Öncelikle, Kubernetes cluster’ında kaynakları daha düzenli bir şekilde yönetmek için my-namespace adında yeni bir namespace oluşturdum. Bu işlem, kaynakları varsayılan namespace olan default yerine özel bir alanda tutarak daha düzenli ve izole bir çalışma ortamı sağlayacak. Namespace’in oluşturulduğunu doğrulamak için mevcut namespace’leri listeledim ve my-namespace adının aktif durumda olduğunu gözlemledim. Son olarak, çalışma ortamını bu yeni namespace’e yönlendirdim. Böylece, tüm kubectl komutların my-namespace içinde çalışacak ve her komutta namespace belirtmeme gerek kalmayacak. Bu adımlarla, Kubernetes kaynaklarını daha izole bir ortamda oluşturup yönetmeye hazırız.

 

asiye_yigi@cloudshell:~ (eu-frankfurt-1)$ kubectl run my-nginx –image=nginx –port=80

pod/my-nginx created

asiye_yigi@cloudshell:~ (eu-frankfurt-1)$ kubectl get pods

NAME       READY   STATUS    RESTARTS   AGE

my-nginx   1/1     Running   0          21s

asiye_yigi@cloudshell:~ (eu-frankfurt-1)$

asiye_yigi@cloudshell:~ (eu-frankfurt-1)$ kubectl expose pod my-nginx –type=LoadBalancer –port=80

service/my-nginx exposed

asiye_yigi@cloudshell:~ (eu-frankfurt-1)$ kubectl get services

NAME       TYPE           CLUSTER-IP     EXTERNAL-IP   PORT(S)        AGE

my-nginx   LoadBalancer   10.96.160.90   <pending>     80:30090/TCP   11s

asiye_yigi@cloudshell:~ (eu-frankfurt-1)$ kubectl get services

NAME       TYPE           CLUSTER-IP     EXTERNAL-IP     PORT(S)        AGE

my-nginx   LoadBalancer   10.96.160.90   89.168.68.176   80:30090/TCP   69s

asiye_yigi@cloudshell:~ (eu-frankfurt-1)$

 

Öncelikle kubectl run komutunu kullanarak nginx imajından bir pod oluşturup başlattım. Pod’un çalıştığını ve Running durumda olduğunu doğrulamak için kubectl get pods komutunu kullanarak kontrol ettim. Ardından, bu pod’a dışarıdan erişim sağlamak amacıyla bir LoadBalancer servisi oluşturdum. kubectl expose komutunu kullanarak pod’u LoadBalancer türünde bir servisle dış dünyaya açtım. Servisin durumunu kontrol ettiğimde, başlangıçta dış IP adresinin <pending> durumda olduğunu gördüm, ancak kısa bir süre sonra EXTERNAL-IP sütununda atanmış bir IP adresi belirdi. Bu IP adresi sayesinde, nginx web sunucusuna dışarıdan erişim sağlayarak çalıştığını doğruladık.
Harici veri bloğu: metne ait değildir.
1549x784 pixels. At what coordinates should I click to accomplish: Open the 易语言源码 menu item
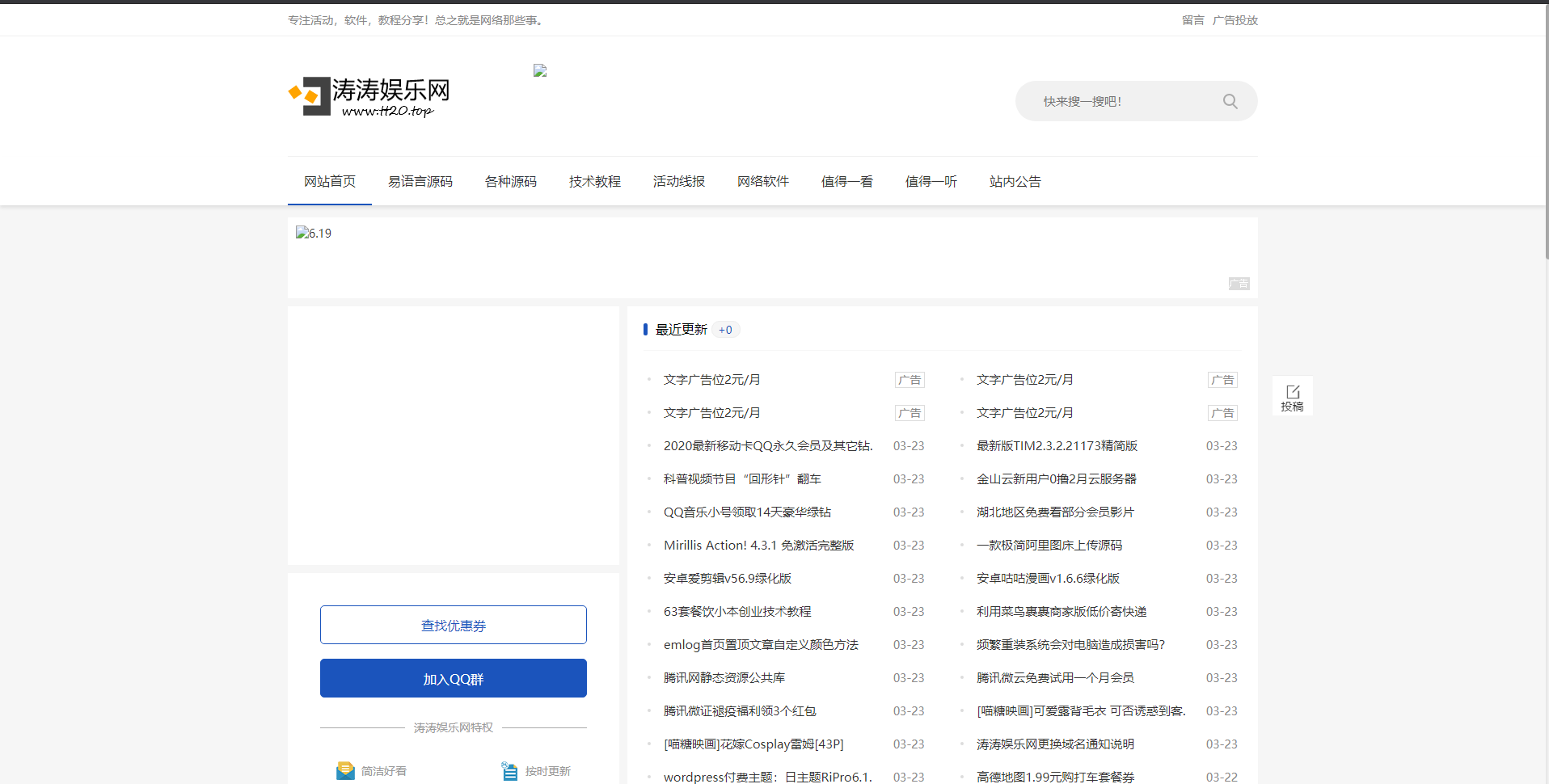click(x=420, y=182)
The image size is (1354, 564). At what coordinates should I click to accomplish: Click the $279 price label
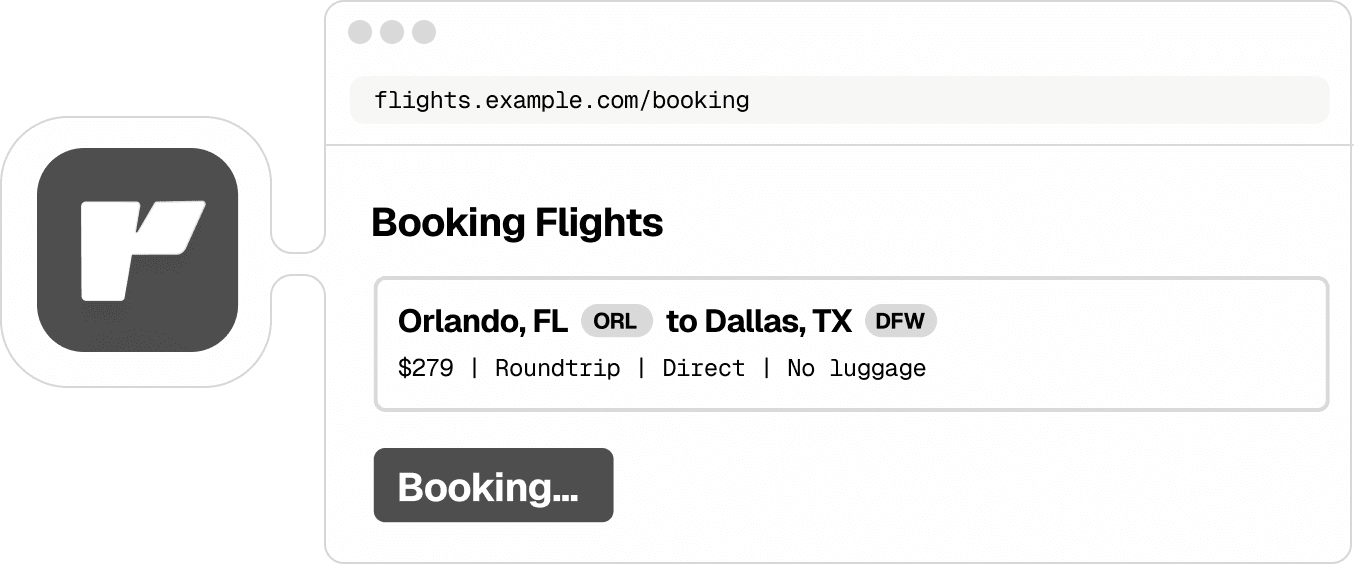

Bu ilk bölümde, Kubernetes’in temel yapı taşlarını oluşturan pod ve servis bileşenlerini OKE üzerinde uygulamalı olarak kurarak, dış IP ataması ile dış erişime açmayı başardık. Yaptığımız adımlar, Kubernetes ile çalışan bir uygulamayı nasıl yönetebileceğimizi ve yapılandırabileceğimizi anlamak için önemli bir başlangıç oldu. Serinin devamında, daha karmaşık uygulama yönetimi ve ölçeklendirme konularına adım atarak Kubernetes’in güçlü özelliklerini keşfetmeye devam edeceğiz.